=== Text passage ===

You don't even have to compile a UNIX kernel with a console driver in
it if you don't want to.  If you don't then the only access to it would, of
course,
be over the network or over a serial port.  I don't know if FreeBSD has been
checked for proper operation without a console driver, but there's plenty of
embedded UNIX's that operate this way.

You can also replace the console login with an X server if you like so that
when the system starts your "default" console UI is a graphical login screen.

>> Your talking about the UNIX UI as though it's something
>> defined and generally accepted.
>
>It is.  See above.
>

No, it's not.  FreeBSD defaults to the ASCII login because it tends to be
used as a server more and why incur the overhead of X on a server.  But,
all Solaris versions I've installed all came up with a default of a graphical
login to a graphical console.

>
>> Windows is an operating system that has ONE available UI.
>
>Actually, it has at least two: the GUI and the command-line interface, the
>former being the default (and thus the native) interface.
>

The command-line Windows UI is not used by 99.999% of all Windows programs
out there, it's equivalent to the service login on a UNIX system that's
booted into maintenance mode.  It's not intended for ordinary users to use
anymore, and few to none user programs make use of it.

>
>> Since UNIX has no "defined" UI, it's impossible for
>> Windows to have a superior UI ...
>
>When I installed UNIX, it came up with a command-line interface.
>Looks pretty
>defined to me.  It still does that every time it boots.

===

__Complete the following__
[1] In the post on UNIX interfaces, why does FreeBSD default to the ASCII login?
[2] In the post on UNIX interfaces, update the part that opens with the words containing "No, it's not." and closes with "the native) interface.", replacing "Solaris" with "NetBSD".
[3] Shorten the paragraph of the post on UNIX interfaces that begins "The command-line Windows UI", keeping its main facts.

=== Source excerpt ===

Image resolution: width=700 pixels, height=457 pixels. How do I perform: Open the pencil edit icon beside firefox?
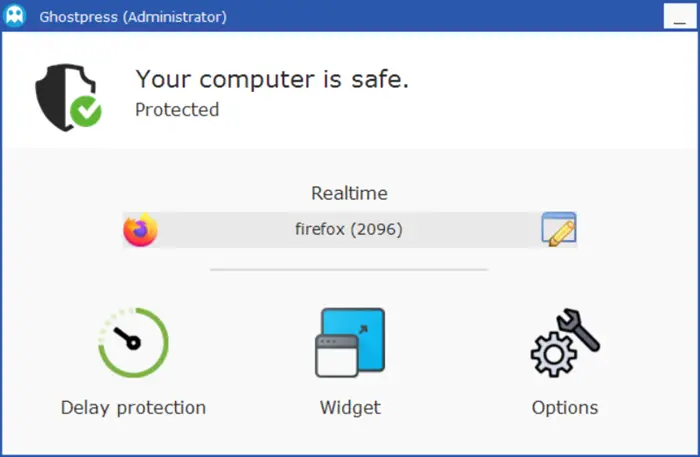point(559,230)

===

__The answers__
[1] It tends to be used more as a server, and running X on a server adds overhead.

[2]
No, it's not.  FreeBSD defaults to the ASCII login because it tends to be
used as a server more and why incur the overhead of X on a server.  But,
all NetBSD versions I've installed all came up with a default of a graphical
login to a graphical console.

>
>> Windows is an operating system that has ONE available UI.
>
>Actually, it has at least two: the GUI and the command-line interface, the
>former being the default (and thus the native) interface.

[3] Almost no Windows programs use the command-line Windows UI. It is comparable to the service login on a UNIX system booted into maintenance mode and is no longer meant for ordinary users.